CROSS REFERENCE TO RELATED APPLICATION

This application is a conversion of provisional applications US 61/801,618 and US 61/801,693, both filed on March 15, 2013. These applications are herein incorporated by reference.

SUMMARY OF THE INVENTION

The present disclosure is related to methods of converting waste materials into burnable fuel. More specifically, the present disclosure is directed to a method of making a low emission biomass fuel composition from treated waste material.

The present disclosure is directed to a novel method for the production of a biomass composition from waste materials, such as land fill waste, industrial waste, construction waste, municipal garbage, biowaste including switch grass, forest litter, paper waste, peat, cane waste, and other compostable garbage. The method includes the steps of evaluating the waste material for emissions related factors, treating the evaluated waste material to form a low emissions biomass composition and shaping the biomass composition into solid fuel structures. The treating step further comprises the steps of sizing selected waste materials, blending the sized waste materials with an additive formulated specifically for the waste material and forming the blended waste materials into biomass fuel formations. The resulting biomass formations produce lower emissions than typically produced by coal and may be used as a replacement for coal, or as an additive to be combined with coal, in coal burning structures and devices.

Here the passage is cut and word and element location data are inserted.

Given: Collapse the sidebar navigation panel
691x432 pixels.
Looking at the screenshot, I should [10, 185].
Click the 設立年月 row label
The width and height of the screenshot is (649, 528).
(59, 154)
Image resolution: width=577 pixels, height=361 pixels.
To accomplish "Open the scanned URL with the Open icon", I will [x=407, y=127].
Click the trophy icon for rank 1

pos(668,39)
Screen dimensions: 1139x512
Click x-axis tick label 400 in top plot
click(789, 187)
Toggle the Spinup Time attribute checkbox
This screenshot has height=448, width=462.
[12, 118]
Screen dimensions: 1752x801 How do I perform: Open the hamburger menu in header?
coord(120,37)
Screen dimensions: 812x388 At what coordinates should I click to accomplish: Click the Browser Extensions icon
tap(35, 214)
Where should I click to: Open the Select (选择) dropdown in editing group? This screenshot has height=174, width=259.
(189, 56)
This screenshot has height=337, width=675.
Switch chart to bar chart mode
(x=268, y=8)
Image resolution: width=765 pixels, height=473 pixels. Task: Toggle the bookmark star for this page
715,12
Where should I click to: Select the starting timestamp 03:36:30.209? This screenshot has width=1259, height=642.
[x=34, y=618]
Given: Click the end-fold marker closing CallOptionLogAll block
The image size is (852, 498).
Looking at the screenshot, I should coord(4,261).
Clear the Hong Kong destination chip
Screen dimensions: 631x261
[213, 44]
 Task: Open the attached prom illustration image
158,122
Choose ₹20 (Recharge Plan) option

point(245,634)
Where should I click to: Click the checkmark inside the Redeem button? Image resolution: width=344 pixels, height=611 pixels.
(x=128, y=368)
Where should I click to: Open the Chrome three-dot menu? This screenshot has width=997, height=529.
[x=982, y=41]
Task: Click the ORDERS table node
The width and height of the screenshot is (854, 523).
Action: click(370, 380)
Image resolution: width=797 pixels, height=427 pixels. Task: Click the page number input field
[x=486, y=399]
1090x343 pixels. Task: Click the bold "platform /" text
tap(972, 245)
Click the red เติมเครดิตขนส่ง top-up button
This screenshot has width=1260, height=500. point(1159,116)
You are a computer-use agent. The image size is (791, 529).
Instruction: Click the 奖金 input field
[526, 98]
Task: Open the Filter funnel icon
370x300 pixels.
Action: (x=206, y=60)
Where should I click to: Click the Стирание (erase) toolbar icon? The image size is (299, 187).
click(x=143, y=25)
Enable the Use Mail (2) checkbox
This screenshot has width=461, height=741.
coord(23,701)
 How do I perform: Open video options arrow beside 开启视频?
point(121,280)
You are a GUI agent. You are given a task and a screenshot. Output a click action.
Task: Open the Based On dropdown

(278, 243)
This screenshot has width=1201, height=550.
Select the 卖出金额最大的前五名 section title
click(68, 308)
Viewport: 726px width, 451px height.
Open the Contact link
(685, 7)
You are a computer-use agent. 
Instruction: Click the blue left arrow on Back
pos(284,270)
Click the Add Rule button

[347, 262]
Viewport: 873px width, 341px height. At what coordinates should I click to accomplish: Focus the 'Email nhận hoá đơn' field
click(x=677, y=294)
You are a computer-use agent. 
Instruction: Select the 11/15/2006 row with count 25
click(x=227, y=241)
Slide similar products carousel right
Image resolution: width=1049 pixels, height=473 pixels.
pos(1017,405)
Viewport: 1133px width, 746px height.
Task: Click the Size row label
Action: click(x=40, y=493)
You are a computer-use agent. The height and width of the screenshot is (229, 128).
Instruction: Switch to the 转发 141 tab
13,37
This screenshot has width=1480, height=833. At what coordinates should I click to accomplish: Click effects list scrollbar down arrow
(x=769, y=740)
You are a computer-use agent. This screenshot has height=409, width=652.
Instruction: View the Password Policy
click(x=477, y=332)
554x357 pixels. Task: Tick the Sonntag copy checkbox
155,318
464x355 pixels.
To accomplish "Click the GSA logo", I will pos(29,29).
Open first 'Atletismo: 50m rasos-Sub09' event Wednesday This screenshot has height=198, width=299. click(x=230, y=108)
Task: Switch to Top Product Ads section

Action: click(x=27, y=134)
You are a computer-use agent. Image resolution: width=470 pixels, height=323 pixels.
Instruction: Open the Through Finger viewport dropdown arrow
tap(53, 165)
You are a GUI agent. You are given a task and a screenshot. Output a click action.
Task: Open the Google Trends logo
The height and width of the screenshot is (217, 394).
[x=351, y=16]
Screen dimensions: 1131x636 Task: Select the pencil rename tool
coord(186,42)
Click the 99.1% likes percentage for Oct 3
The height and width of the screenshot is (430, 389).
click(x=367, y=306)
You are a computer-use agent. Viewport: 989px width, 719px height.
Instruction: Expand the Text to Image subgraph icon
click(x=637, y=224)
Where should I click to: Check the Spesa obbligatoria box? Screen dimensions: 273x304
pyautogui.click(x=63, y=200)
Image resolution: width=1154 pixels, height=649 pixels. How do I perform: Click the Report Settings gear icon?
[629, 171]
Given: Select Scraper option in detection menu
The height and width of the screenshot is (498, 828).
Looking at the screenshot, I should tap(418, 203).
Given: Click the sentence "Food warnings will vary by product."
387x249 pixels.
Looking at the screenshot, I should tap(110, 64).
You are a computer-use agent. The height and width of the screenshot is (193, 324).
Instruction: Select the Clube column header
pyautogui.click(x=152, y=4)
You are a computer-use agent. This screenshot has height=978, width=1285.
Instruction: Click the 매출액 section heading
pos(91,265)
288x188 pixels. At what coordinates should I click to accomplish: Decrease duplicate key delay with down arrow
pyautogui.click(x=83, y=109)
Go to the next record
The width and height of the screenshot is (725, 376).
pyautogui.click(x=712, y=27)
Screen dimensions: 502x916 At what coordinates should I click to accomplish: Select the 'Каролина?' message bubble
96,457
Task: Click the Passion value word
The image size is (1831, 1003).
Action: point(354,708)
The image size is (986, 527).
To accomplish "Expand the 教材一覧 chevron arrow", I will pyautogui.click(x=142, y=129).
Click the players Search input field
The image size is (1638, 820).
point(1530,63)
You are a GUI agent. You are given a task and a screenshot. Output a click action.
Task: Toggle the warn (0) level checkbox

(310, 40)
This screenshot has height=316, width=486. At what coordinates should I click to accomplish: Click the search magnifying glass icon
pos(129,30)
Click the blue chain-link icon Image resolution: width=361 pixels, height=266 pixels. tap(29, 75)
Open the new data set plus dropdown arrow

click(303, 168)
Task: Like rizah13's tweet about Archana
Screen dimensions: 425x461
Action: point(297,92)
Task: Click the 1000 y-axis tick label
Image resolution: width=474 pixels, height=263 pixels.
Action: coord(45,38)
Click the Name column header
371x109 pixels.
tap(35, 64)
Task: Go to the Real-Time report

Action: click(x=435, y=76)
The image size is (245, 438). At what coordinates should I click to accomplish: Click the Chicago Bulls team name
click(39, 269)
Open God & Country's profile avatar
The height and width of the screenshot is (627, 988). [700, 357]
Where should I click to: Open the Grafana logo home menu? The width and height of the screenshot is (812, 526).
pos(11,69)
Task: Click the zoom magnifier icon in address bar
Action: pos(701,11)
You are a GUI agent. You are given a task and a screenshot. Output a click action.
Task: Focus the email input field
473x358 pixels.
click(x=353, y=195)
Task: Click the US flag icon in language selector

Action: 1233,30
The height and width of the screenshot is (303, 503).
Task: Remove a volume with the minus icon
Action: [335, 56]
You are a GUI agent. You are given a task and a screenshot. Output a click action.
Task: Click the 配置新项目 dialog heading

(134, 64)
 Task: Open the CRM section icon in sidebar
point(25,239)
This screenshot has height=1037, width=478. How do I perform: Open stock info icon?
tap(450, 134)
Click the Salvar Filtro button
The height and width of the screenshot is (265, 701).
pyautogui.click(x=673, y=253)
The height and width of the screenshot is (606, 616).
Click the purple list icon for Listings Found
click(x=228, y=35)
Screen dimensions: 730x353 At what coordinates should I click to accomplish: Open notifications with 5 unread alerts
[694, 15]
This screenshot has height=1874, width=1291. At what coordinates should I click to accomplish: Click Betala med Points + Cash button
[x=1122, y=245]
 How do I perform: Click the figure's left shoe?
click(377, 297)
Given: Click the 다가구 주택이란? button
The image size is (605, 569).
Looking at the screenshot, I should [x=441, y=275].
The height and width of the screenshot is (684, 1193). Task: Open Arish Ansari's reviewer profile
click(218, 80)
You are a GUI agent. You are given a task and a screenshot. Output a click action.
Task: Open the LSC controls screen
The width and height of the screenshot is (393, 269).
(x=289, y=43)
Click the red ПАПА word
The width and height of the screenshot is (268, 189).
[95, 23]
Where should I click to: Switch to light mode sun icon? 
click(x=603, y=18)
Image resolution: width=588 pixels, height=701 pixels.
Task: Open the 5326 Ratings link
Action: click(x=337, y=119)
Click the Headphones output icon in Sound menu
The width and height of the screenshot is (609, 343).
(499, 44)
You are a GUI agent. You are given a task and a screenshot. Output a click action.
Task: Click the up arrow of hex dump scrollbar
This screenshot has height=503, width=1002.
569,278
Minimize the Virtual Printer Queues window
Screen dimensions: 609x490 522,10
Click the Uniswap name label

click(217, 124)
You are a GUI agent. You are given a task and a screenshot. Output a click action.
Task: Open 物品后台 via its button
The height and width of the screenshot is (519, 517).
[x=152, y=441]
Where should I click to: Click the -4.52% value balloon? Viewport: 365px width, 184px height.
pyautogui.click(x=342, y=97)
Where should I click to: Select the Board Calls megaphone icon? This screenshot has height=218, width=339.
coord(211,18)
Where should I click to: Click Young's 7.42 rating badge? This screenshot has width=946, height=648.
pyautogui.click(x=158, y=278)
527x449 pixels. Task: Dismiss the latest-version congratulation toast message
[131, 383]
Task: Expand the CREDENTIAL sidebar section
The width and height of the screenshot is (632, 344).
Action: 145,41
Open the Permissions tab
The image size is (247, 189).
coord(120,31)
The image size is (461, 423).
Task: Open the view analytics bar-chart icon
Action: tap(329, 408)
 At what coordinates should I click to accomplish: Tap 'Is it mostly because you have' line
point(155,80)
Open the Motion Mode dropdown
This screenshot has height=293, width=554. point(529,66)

Other features and advantages of the present invention will become apparent after study of the specification and claims that follow. All publications and patents mentioned in this application are herein incorporated by reference for any purpose. BRIEF DESCRIPTION OF THE DRAWINGS The following disclosure can be better understood with reference to the following detailed description together with the appended illustrative drawing in which like elements are numbered the same:

Figure 1A is a flow chart illustrating the steps involved in the process of making a low emission biomass composition.

Figure IB is a flow chart illustrating the steps for the treatment of waste materials within the process of making low emission biomass composition.

Figure 2 is a flow chart illustrating the steps involved in the process of making low emission solid fuel formations in more detail. DEFINITIONS

As used herein, "waste material" and "waste materials" are defined as any waste materials, such as land fill waste, industrial waste, construction waste, municipal garbage, biowaste including switch grass, forest litter, paper waste, peat, cane waste, and other compostable garbage. As used herein, "emission" or "emissions" are defined environmentally undesirable gas byproducts of combustion, including greenhouse gases, carbon gases, and actually and potentially toxic or environmentally detrimental gases.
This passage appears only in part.